About this task:
Extract all of the data and reproduce it precisely.

Listed records:
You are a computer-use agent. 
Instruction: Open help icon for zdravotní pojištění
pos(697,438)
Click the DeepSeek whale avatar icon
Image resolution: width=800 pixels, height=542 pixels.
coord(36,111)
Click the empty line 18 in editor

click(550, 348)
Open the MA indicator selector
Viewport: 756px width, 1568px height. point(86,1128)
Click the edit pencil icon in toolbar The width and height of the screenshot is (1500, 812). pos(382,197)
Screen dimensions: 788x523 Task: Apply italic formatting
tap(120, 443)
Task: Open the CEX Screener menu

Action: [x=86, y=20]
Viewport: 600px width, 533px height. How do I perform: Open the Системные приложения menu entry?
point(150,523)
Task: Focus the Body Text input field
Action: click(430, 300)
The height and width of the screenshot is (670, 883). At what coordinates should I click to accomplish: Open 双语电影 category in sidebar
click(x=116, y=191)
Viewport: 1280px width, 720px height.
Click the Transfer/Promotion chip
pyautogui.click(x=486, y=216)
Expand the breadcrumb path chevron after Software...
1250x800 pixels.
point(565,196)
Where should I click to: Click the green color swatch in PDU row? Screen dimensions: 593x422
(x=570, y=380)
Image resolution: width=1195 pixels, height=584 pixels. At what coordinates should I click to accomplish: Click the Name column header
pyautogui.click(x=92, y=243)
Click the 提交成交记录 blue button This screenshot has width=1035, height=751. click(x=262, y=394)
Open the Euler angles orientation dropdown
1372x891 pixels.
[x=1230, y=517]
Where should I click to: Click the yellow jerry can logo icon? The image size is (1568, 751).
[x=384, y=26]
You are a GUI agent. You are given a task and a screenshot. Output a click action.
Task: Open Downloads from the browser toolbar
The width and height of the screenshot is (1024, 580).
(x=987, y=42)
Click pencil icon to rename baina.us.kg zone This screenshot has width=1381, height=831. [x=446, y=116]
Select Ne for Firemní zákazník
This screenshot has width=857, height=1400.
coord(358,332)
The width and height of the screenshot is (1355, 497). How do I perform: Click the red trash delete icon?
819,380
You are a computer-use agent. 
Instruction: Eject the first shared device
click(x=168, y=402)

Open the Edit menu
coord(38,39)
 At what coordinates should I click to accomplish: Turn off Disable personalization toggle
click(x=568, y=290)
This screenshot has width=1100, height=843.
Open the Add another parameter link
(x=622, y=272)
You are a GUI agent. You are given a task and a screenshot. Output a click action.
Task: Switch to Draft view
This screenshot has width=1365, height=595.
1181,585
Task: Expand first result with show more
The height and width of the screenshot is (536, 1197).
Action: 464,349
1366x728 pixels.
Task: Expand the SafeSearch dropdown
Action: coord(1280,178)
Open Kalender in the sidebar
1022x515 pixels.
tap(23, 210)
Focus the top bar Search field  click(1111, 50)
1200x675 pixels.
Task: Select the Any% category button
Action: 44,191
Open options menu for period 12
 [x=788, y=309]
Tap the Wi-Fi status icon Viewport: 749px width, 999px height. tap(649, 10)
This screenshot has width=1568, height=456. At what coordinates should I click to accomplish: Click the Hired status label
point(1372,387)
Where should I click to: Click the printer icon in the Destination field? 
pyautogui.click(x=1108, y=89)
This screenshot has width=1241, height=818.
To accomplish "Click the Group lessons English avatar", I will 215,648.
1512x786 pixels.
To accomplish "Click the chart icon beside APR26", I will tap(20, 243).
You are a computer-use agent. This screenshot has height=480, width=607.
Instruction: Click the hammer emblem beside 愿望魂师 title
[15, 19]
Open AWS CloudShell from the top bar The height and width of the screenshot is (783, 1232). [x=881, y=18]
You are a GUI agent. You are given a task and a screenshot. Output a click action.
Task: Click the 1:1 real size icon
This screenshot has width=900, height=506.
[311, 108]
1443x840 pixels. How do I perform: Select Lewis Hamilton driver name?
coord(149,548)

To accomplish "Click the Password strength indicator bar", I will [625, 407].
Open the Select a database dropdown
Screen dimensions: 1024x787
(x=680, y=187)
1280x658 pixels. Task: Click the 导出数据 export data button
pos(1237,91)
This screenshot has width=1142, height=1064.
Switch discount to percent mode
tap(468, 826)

Exercise result:
You are a computer-use agent. 
Instruction: Open help icon for zdravotní pojištění
pos(697,438)
Click the DeepSeek whale avatar icon
Image resolution: width=800 pixels, height=542 pixels.
coord(36,111)
Click the empty line 18 in editor

click(550, 348)
Open the MA indicator selector
Viewport: 756px width, 1568px height. point(86,1128)
Click the edit pencil icon in toolbar The width and height of the screenshot is (1500, 812). pos(382,197)
Screen dimensions: 788x523 Task: Apply italic formatting
tap(120, 443)
Task: Open the CEX Screener menu

Action: [x=86, y=20]
Viewport: 600px width, 533px height. How do I perform: Open the Системные приложения menu entry?
point(150,523)
Task: Focus the Body Text input field
Action: click(430, 300)
The height and width of the screenshot is (670, 883). At what coordinates should I click to accomplish: Open 双语电影 category in sidebar
click(x=116, y=191)
Viewport: 1280px width, 720px height.
Click the Transfer/Promotion chip
pyautogui.click(x=486, y=216)
Expand the breadcrumb path chevron after Software...
1250x800 pixels.
point(565,196)
Where should I click to: Click the green color swatch in PDU row? Screen dimensions: 593x422
(x=570, y=380)
Image resolution: width=1195 pixels, height=584 pixels. At what coordinates should I click to accomplish: Click the Name column header
pyautogui.click(x=92, y=243)
Click the 提交成交记录 blue button This screenshot has width=1035, height=751. click(x=262, y=394)
Open the Euler angles orientation dropdown
1372x891 pixels.
[x=1230, y=517]
Where should I click to: Click the yellow jerry can logo icon? The image size is (1568, 751).
[x=384, y=26]
You are a GUI agent. You are given a task and a screenshot. Output a click action.
Task: Open Downloads from the browser toolbar
The width and height of the screenshot is (1024, 580).
(x=987, y=42)
Click pencil icon to rename baina.us.kg zone This screenshot has width=1381, height=831. [x=446, y=116]
Select Ne for Firemní zákazník
This screenshot has width=857, height=1400.
coord(358,332)
The width and height of the screenshot is (1355, 497). How do I perform: Click the red trash delete icon?
819,380
You are a computer-use agent. 
Instruction: Eject the first shared device
click(x=168, y=402)

Open the Edit menu
coord(38,39)
 At what coordinates should I click to accomplish: Turn off Disable personalization toggle
click(x=568, y=290)
This screenshot has width=1100, height=843.
Open the Add another parameter link
(x=622, y=272)
You are a GUI agent. You are given a task and a screenshot. Output a click action.
Task: Switch to Draft view
This screenshot has width=1365, height=595.
1181,585
Task: Expand first result with show more
The height and width of the screenshot is (536, 1197).
Action: 464,349
1366x728 pixels.
Task: Expand the SafeSearch dropdown
Action: coord(1280,178)
Open Kalender in the sidebar
1022x515 pixels.
tap(23, 210)
Focus the top bar Search field  click(1111, 50)
1200x675 pixels.
Task: Select the Any% category button
Action: 44,191
Open options menu for period 12
 [x=788, y=309]
Tap the Wi-Fi status icon Viewport: 749px width, 999px height. tap(649, 10)
This screenshot has width=1568, height=456. At what coordinates should I click to accomplish: Click the Hired status label
point(1372,387)
Where should I click to: Click the printer icon in the Destination field? 
pyautogui.click(x=1108, y=89)
This screenshot has width=1241, height=818.
To accomplish "Click the Group lessons English avatar", I will 215,648.
1512x786 pixels.
To accomplish "Click the chart icon beside APR26", I will tap(20, 243).
You are a computer-use agent. This screenshot has height=480, width=607.
Instruction: Click the hammer emblem beside 愿望魂师 title
[15, 19]
Open AWS CloudShell from the top bar The height and width of the screenshot is (783, 1232). [x=881, y=18]
You are a GUI agent. You are given a task and a screenshot. Output a click action.
Task: Click the 1:1 real size icon
This screenshot has width=900, height=506.
[311, 108]
1443x840 pixels. How do I perform: Select Lewis Hamilton driver name?
coord(149,548)

To accomplish "Click the Password strength indicator bar", I will [625, 407].
Open the Select a database dropdown
Screen dimensions: 1024x787
(x=680, y=187)
1280x658 pixels. Task: Click the 导出数据 export data button
pos(1237,91)
This screenshot has width=1142, height=1064.
Switch discount to percent mode
tap(468, 826)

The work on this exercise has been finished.